Though the Klan has largely disappeared from public life in Bakersfield, the pervasive racism its robust past presence suggests has not. Humes' brief survey of criminal cases tried from 1982 to 1998 reveals that of 102 individuals charged with various felony crimes, 56 were convicted, the majority of them people of color. Of those convictions, however, only nine have been upheld--and Humes indicates the circumstances around even them remain highly suspect.

But such racist zeal and corruption doesn't end with the courts, as Silva's murder and the subsequent cover-up make abundantly clear. Less than two years ago, the Bakersfield Californian reported on the criminal behavior of area law enforcement personnel. Offenses ranged from petty theft--with officers allegedly targeting undocumented immigrants during routine pedestrian stops because the cops know their undocumented status makes it unlikely they'll report the misconduct--to reportedly sexually assaulting women in their custody.

In 2010, Deputy Ralph Contreras was sentenced to 15 years in prison for the beating of a detainee in a holding cell that resulted in his death. Another deputy was convicted of involuntary manslaughter for his role in that murder.

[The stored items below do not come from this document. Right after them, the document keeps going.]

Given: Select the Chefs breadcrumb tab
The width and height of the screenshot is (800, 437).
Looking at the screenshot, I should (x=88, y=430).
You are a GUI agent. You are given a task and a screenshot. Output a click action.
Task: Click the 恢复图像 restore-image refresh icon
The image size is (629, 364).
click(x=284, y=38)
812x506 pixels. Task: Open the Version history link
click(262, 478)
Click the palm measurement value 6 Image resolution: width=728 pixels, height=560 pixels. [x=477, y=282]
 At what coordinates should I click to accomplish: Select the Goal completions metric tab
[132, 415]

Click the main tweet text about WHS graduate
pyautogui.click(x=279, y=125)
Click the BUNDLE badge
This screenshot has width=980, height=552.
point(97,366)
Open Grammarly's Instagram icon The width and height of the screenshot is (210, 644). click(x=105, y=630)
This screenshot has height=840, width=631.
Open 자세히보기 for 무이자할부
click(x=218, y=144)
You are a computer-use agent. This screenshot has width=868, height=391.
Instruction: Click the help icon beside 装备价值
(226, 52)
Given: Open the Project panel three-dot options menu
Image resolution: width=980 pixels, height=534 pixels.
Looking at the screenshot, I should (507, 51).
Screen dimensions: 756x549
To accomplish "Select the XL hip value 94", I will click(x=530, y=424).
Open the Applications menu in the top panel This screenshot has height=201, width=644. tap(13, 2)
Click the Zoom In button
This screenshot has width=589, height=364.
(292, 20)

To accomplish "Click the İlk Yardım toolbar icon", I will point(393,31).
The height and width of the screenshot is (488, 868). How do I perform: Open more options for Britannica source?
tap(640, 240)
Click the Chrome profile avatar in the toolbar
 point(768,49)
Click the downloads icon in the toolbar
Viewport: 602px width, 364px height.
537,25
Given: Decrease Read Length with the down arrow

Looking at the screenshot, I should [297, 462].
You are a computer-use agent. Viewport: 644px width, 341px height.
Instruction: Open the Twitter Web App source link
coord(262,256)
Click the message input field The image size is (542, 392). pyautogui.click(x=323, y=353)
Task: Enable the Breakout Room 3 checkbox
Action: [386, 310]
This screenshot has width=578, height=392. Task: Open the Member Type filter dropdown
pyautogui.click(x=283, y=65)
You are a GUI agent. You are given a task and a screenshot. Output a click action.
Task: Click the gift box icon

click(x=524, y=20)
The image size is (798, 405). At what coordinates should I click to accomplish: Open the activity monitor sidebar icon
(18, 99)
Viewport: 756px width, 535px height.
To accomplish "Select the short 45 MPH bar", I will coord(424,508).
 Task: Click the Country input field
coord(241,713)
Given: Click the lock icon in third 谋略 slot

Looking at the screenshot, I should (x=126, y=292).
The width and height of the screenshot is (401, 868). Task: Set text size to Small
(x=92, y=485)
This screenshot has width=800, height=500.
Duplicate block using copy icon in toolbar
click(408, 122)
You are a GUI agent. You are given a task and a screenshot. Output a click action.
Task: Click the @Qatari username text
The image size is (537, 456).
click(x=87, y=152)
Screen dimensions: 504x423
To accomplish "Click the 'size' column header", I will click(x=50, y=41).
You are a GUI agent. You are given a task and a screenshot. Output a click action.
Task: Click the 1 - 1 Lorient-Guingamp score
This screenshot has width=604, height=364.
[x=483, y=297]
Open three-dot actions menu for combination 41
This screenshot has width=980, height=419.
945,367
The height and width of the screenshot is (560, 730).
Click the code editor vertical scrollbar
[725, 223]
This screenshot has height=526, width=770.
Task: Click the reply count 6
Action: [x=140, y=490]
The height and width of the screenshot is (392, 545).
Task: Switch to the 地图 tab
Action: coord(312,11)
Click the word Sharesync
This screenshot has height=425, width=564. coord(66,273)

David Silva's death at the hands of law enforcement officials is another in a disturbing pattern of horrendous police violence. Despite attempts to intimidate witnesses, destroy evidence and assassinate Silva's character, the people fighting for justice for David Silva will not be silenced.

On May 11, Silva's family and friends held a vigil in front of the Kern Medical Center, where Silva was beaten. Victims of police violence from surrounding areas have already offered their solidarity and support. Several dozen activists, friends and community members also gathered in downtown Bakersfield and marched to demand that Silva's murderers be held accountable for the life they took.

We can't expect real justice for David Silva to come from law enforcement officials or from the courts. It will have to come from a movement that demands an end to police terror.